In June last year, EncroChat users received a text message informing them that their device (and data) was no longer secure. EncroPhone users were advised to dispose of their devices immediately and a statement issued by EncroChat stated that the control of their serves had been seized “illegally by government entities”. Shortly after issuing the statement, EncroChat seized operating.

A joint operation between French and Dutch authorities enabled them to gain access to EncroChat data. French authorities have referred to a technical “implant” which allowed them to gain access to the platform’s encrypted data. This information was subsequently shared with law enforcement agencies across Europe, including the UK’s National Crime Agency (“NCA”). The NCA, under Operation Venetic, were able to collate data between EncroChat users for months before the security breach was identified by the communications network.

Described by the NCA’s Director of Investigations as “the broadest and deepest ever UK operation into serious organised crime”, Operation Venetic has resulted in 746 arrests thus far and the seizure of approximately £54m in criminal proceeds.

A & Others [2021] EWCA Crim 128

This case concerned an appeal brought about by four defendants all of whom are facing legal proceedings as a result of Operation Venetic.

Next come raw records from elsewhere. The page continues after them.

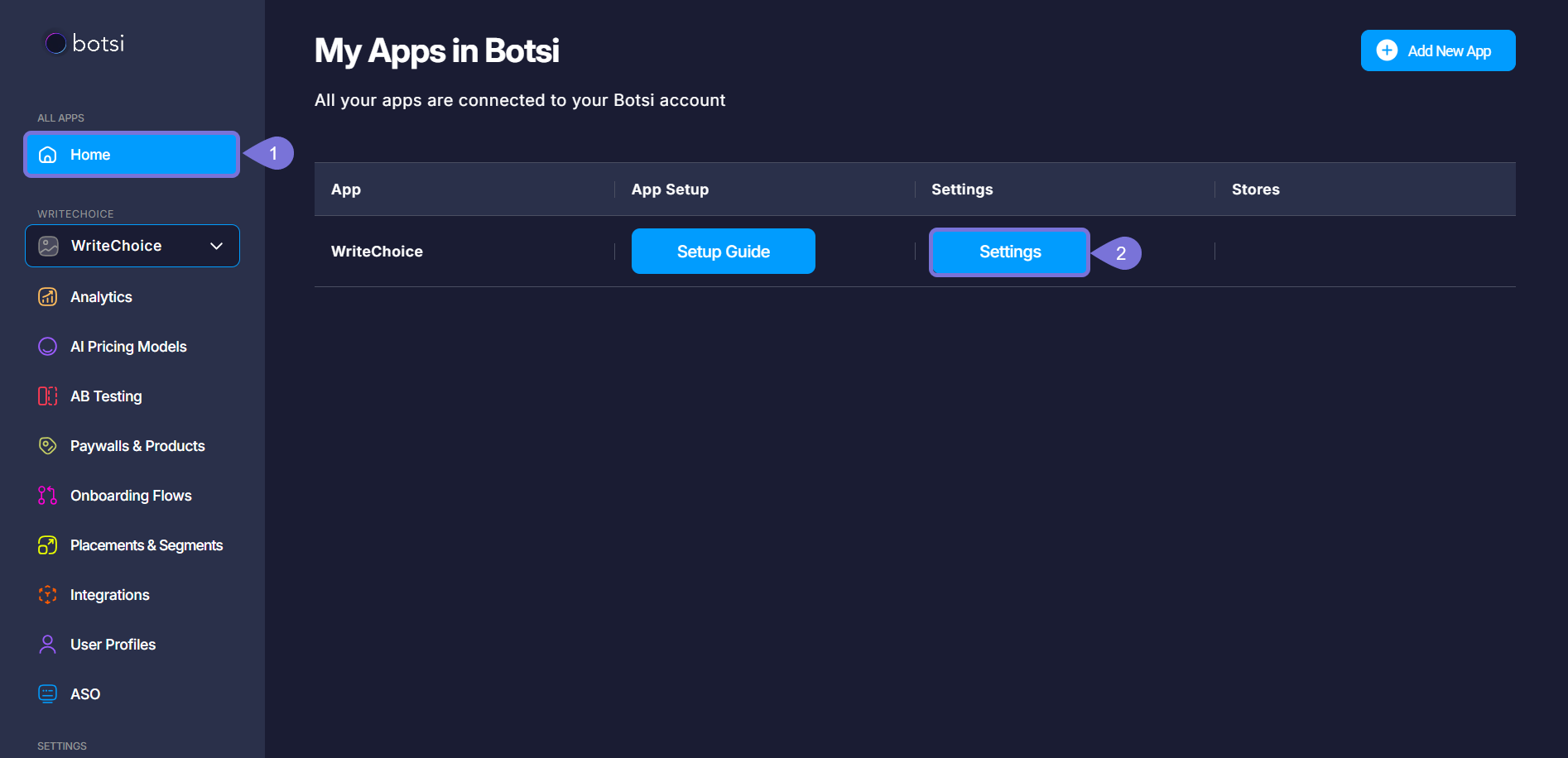Expand the WriteChoice app selector
Image resolution: width=1568 pixels, height=758 pixels.
(x=132, y=245)
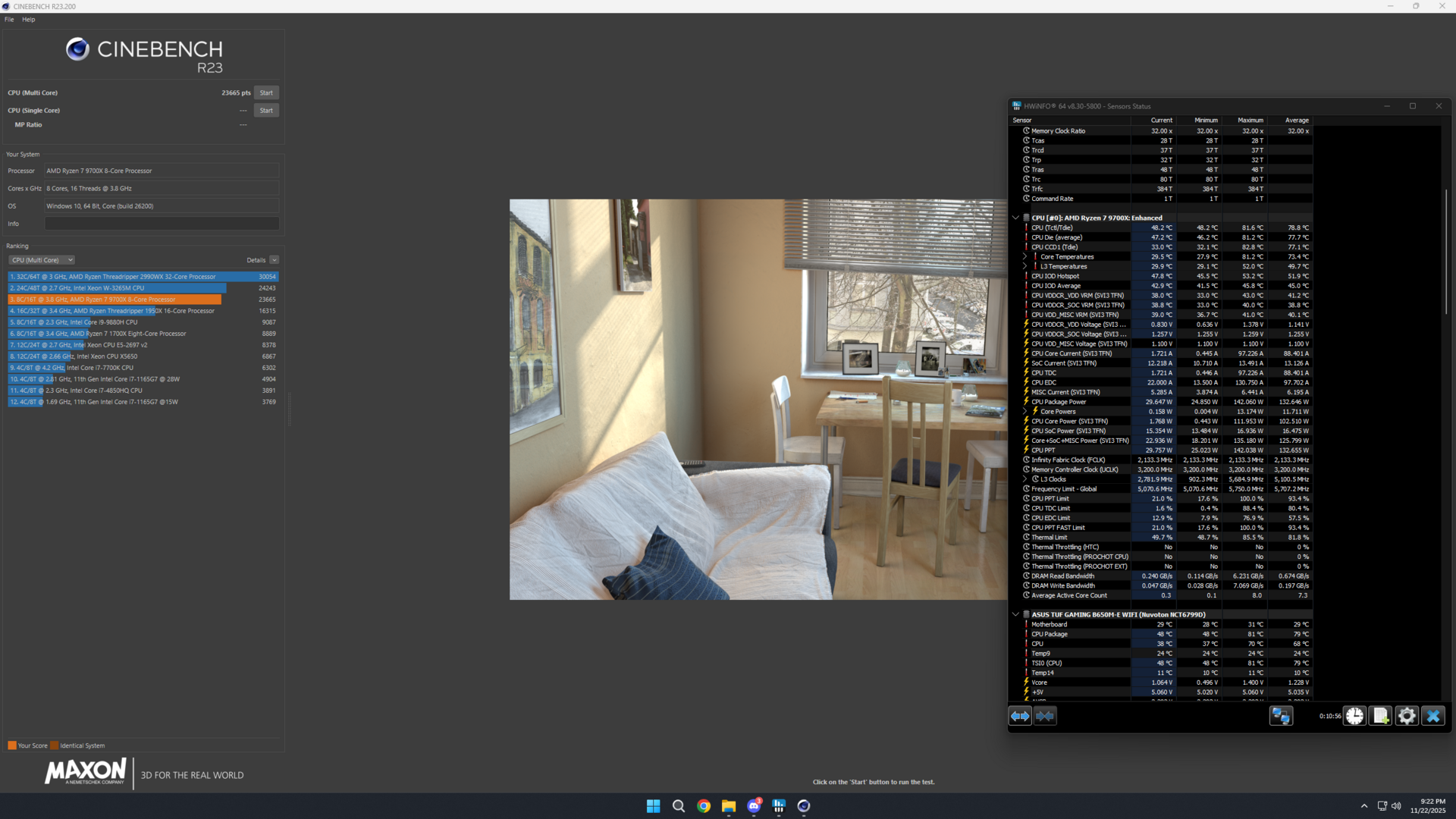Image resolution: width=1456 pixels, height=819 pixels.
Task: Open File Explorer from the taskbar
Action: click(729, 806)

Counsel for the defendants put forth arguments to indicate that the technical “implant” deployed by French authorities had collected messages as they were being transmitted, thus amounting to interception of communications and therefore falling foul of the Investigatory Powers Act 2016. Counsel for the defendants further argued that the “implant” was taking messages from EncroPhones’ memory, usually milliseconds before being sent to their Wi-Fi or mobile data transmitters and therefore the data was “in transmission“.

However, the Lord Chief Justice, Lord Burnett of Maldon, Lord Justice Edis, and Mrs Justice Whipple dismissed the appeal and decided that the data was, in fact, being stored temporarily on EncroPhone devices as it was processed, before being transmitted.

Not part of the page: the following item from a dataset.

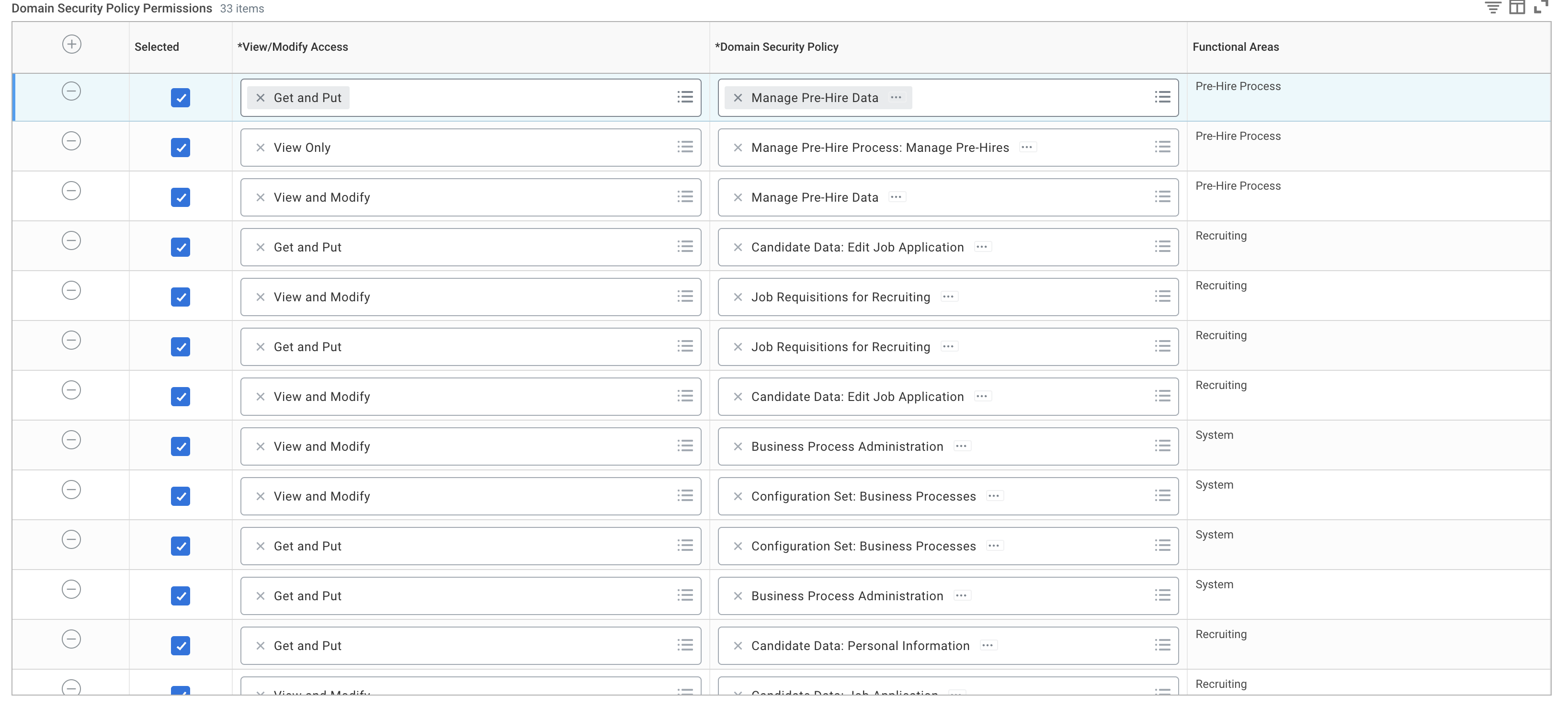Click the Domain Security Policy column header
The width and height of the screenshot is (1568, 708).
[777, 47]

Their findings were supported by the fact that messages were encrypted during their actual transmission and scrambled so that they couldn’t have been read, as they were, by law enforcement authorities. In support of their view, the judges pointed out that the “implant” had enabled the collection of crucial data such as usernames from an EncroPhone’s storage memory which would not have been data that was sent as part of a transmission. To further illustrate the point, comparison was made to the process of sending a letter:

The process involves the letter being written, put in an envelope, a stamp being attached and then the letter being placed in the post box. Only the last act involves the letter being transmitted by a system, but all the acts are essential to that transmission“.

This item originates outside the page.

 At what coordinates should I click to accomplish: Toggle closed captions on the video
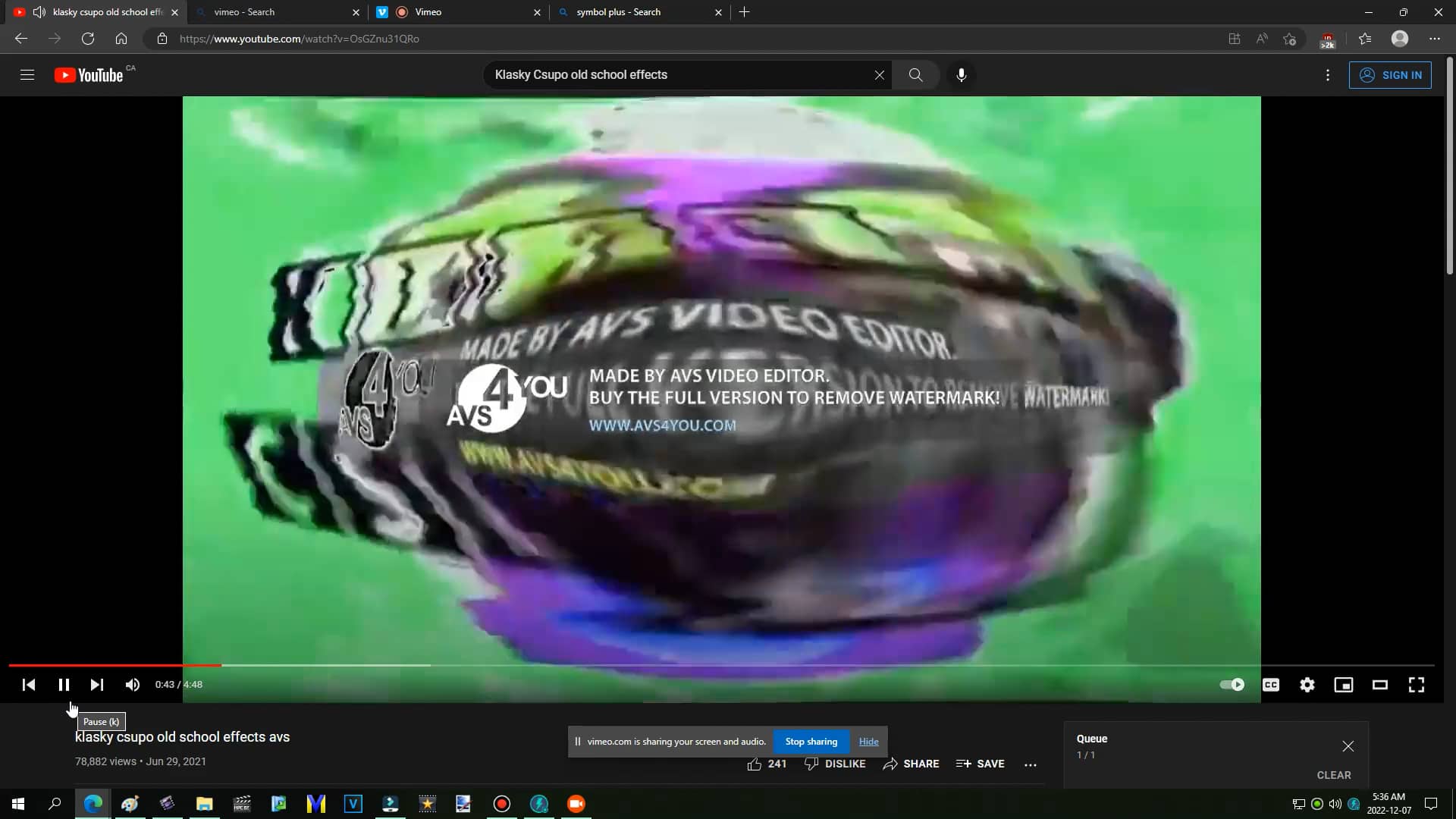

Many of the cases based on “EncroChat” evidence are currently proceeding through the courts. Several cases concerning evidence obtained from “EncroChat” have appeared before the court and legal challenges as to the legality of how such evidence has been obtained by law enforcement authorities in England and Wales have been dismissed (see R (C) v Director of Public Prosecutions & Others [2020] EWHC 2967 (Admin)). Had the judgment in A & Others [2021] EWCA Crim 128 ruled that EncroChat messages couldn’t be used, ongoing proceedings in several cases would have come to an abrupt halt. Undoubtedly, the judgment will have major implications for cases against suspected organised criminals in the country.